## What is being asked
Where the listing below has a line with "Viewport: 1280px width, 694px height.", write out exactly that line and every line after it, stopping after the line with "This screenshot has".

## Extracted data
------------------------

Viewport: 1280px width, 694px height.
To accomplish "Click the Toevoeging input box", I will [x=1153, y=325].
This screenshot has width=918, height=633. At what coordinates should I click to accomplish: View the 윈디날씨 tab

------------------------

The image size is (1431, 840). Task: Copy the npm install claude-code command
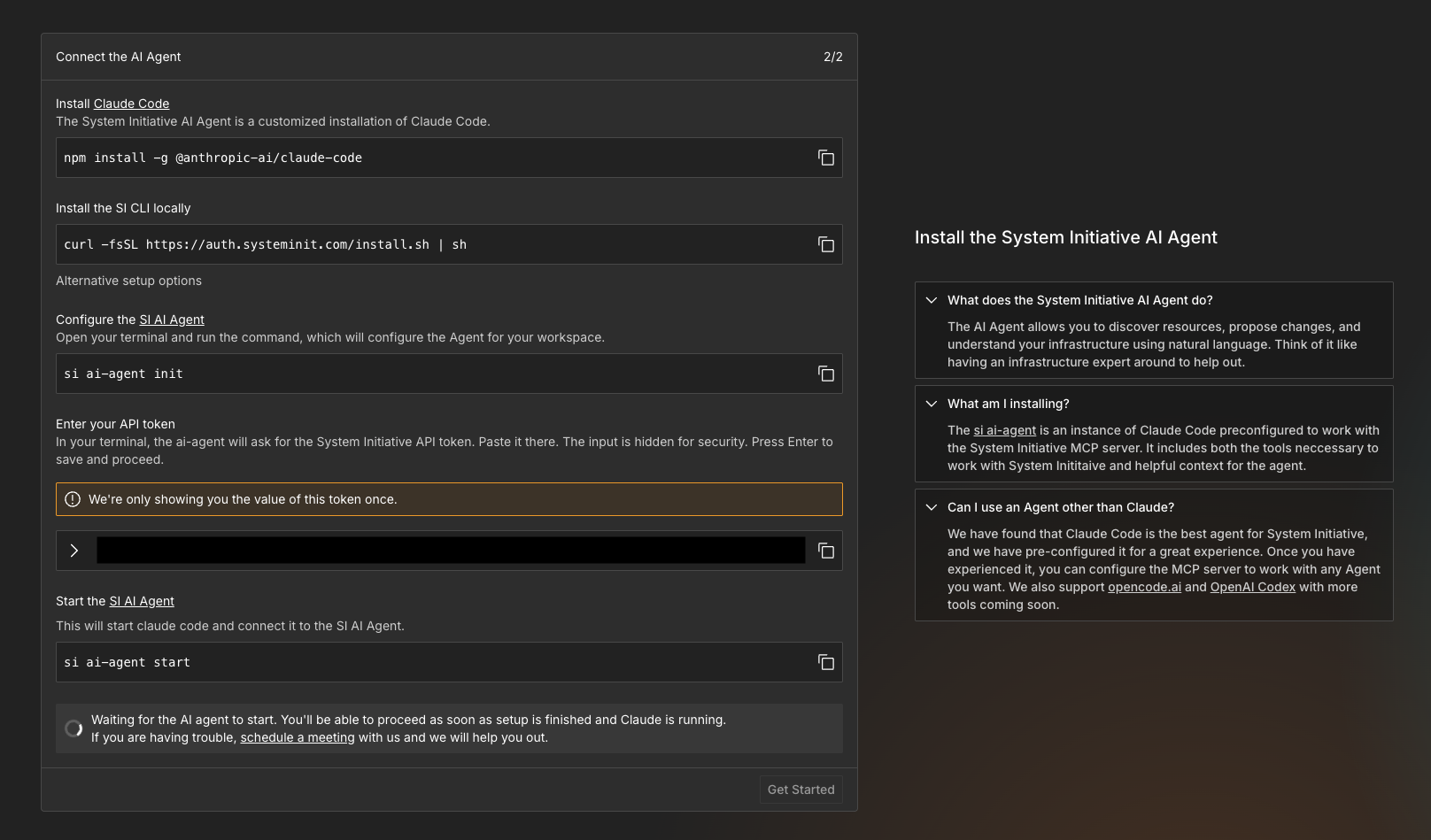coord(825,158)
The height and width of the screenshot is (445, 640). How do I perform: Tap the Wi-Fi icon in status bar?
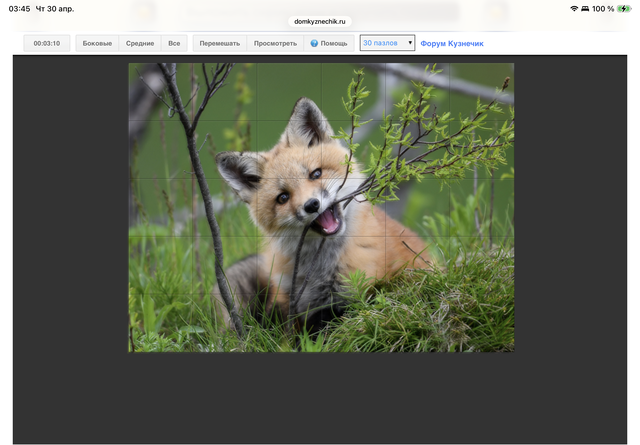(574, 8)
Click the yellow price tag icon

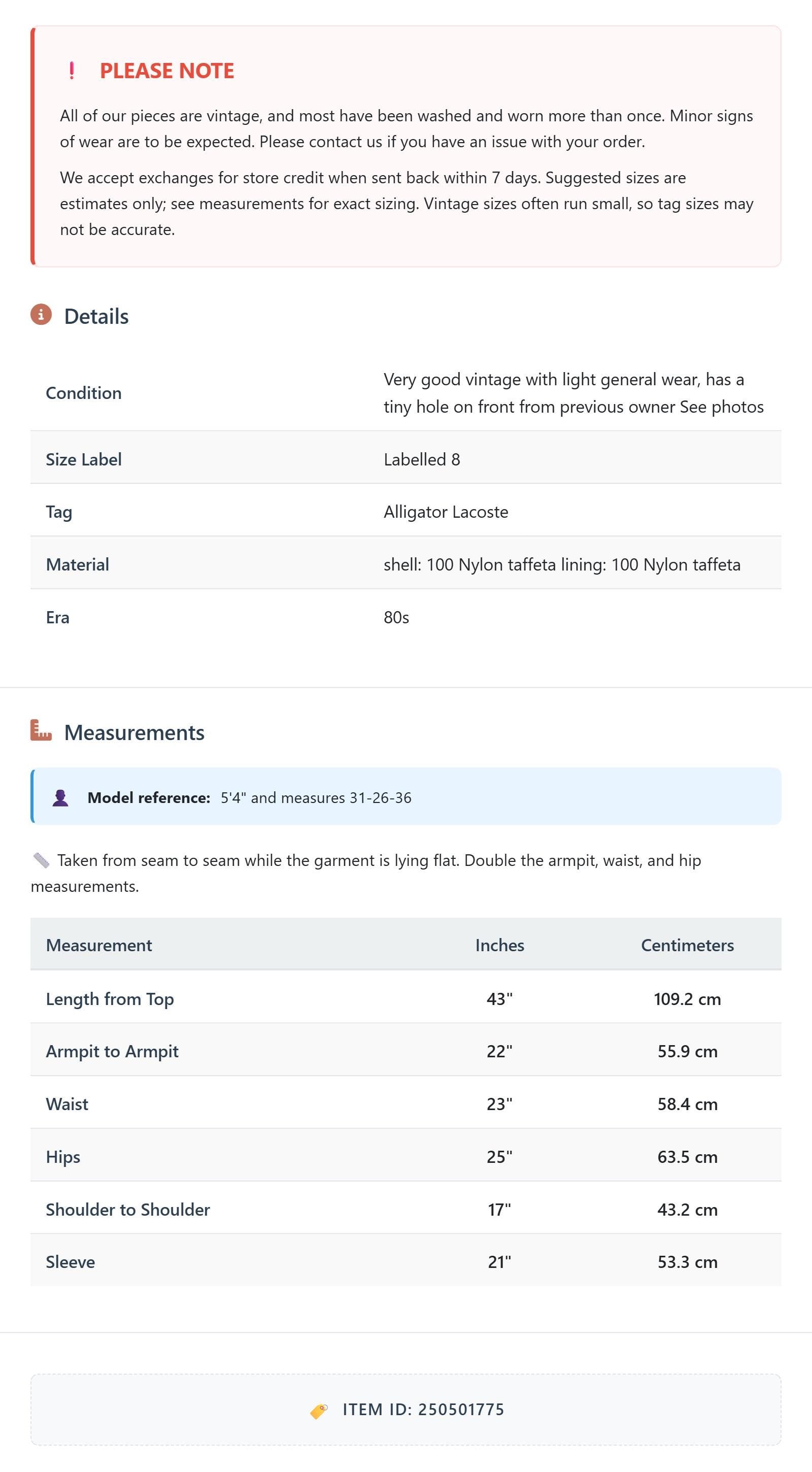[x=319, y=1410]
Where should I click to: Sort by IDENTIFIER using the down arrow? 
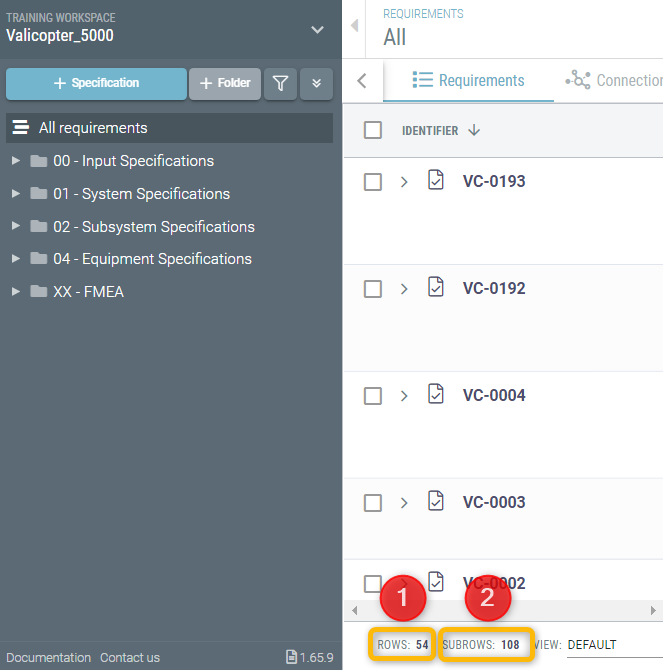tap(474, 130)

------------------------

## The answer
Viewport: 1280px width, 694px height.
To accomplish "Click the Toevoeging input box", I will [x=1153, y=325].
This screenshot has width=918, height=633. At what coordinates should I click to accomplish: View the 윈디날씨 tab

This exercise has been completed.